Just launch your app, then in instruments select the running app from the process popup. Something like myMac->myApp.app. Or myiPhone->myApp.app
Sometimes you have scroll down to find it. Keep in mind that you’ll need to manually delete the debug app as instruments will prevent xojo from deleting it after the run is complete.
To the other question. Be sure to Always balance addhandler with removehandler. Otherwise things don’t get released. I’m guessing that’s where you’re running into issues. I’m not even sure you would find something like that via instruments though.
Thanks Jim. When I run my app in the iOS Simulator it doesn’t appear in Instruments. The iOS Simulator does though, but not my app. Or do you mean I should run it on my device while it is connected to the computer?
With regard to balancing AddHandler with RemoveHandler, that’s a great tip that I somehow missed in the docs. I had thought that by passing a WeakAddressOf into AddHandler that I didn’t need to then call RemoveHandler. But if I have to call RemoveHandler, where is the usual place to do this? In the method that receives the method call, for example?
Oh yeah. I think you need to run it on the device. Been a little while since I used it for iOS.
I generally call removehandler in the close event or an objects destructor. Just be sure there is no way it’ll get called twice for the matching addhandler or you’ll get an exception (runtime?)
I just checked and you can run Instruments on a debug run…
OK I can see how to do that. My app seems to have several thousand leaks doing nothing (i.e. just running it and not tapping anything). I guess I need to look into how Instruments works.
I have a View called ReportView. It has a method called ShowArea which instantiates a new instance of a View called AreaView and does a PushTo to show it.
AreaView has an event definition called SaveArea. In the Close event of AreaView I check a local property, mChanged, and if it’s true I call the SaveArea event definition.
Back in ReportView, before it does a PushTo on the AreaView instance, it does an AddHandler and sets the AreaView instance’s SaveArea event definition to the WeakAddressOf a method in ReportView called SaveArea.
So…I’m not sure where to do the RemoveHandler. I can do it in ReportView.SaveArea but that may not be called by AreaView.Close if mChanged = false.
You could use WeakAddressOf instead of AddressOf.
Thanks Greg. I do use WeakAddressOf in most cases. Does that mean I don’t need a RemoveHandler?
Be sure you have the “Leak checks” row selected and not the “All Heap & Anonymous VM” row.
Thousands of allocations is normal (the top row).
If there are leaked objects, you can see the stack by clicking the “E” icon in the pane in the right side of the window (next to the squiggle and gear icons. You’ll need to have the “Gather Leaked Memory Contents” checked in the display settings (the Gear icon) to see the stack. This will tell you where the object was allocated and hopefully give you enough to track it down.
Thanks again Jim. I still get a large list when my app is just sitting there after first running up:
It means that the handler shouldn’t prevent the destruction of the attached objects, but you’ll need more exception handling because they could be not there when you call them.
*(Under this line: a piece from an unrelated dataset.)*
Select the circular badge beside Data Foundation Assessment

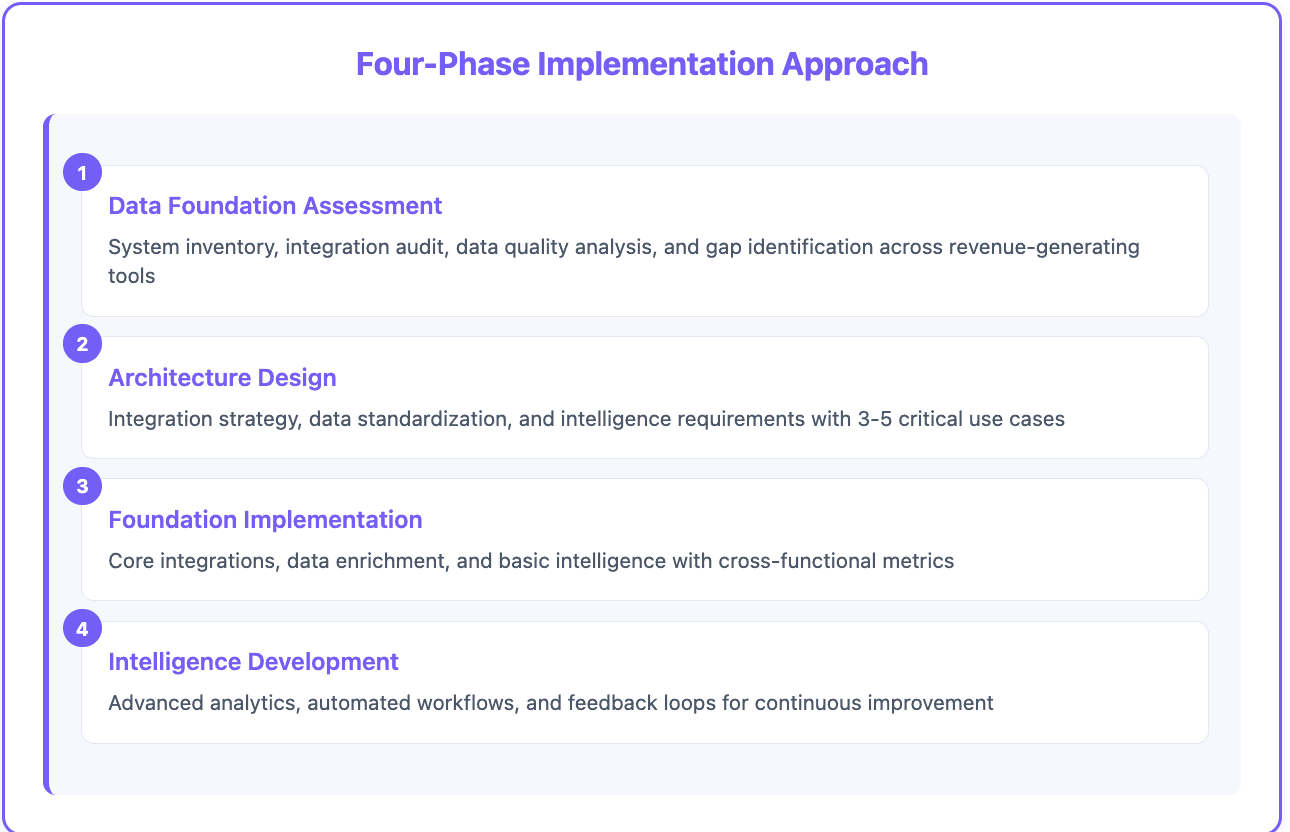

If, on the other hand, these methods are only called once, just add the RemoveHandler right to the target method.
It looks like there is a UIView that’s not getting released. Most likely the other objects are owned by that view. You might try building the app and adding it to a real iPhone via XCode’s devices window. Then you can launch it from instruments and see a stack trace on each object by selecting the object and then selecting the “E” button (Extended detail). That should help you narrow down what isn’t being released and hopefully find the issue.
Does instruments allocation tool work for your debug builds? It always stops simulator for me once I try to activate it. Leaks works, but it only helps me in one out of ten cases. More often I encounter memory leaks only visible in Activity Monitor and which I couldnt debug yet.
@Jason: In case you use iOSLib in that project: Locate the global libdebug property and set it to true. Object creations and releases will be written to console, together with their ARC count. Sometimes this helps finding releases where the ARC is higher than 1 which usually shouldnt be the case for self-created objects.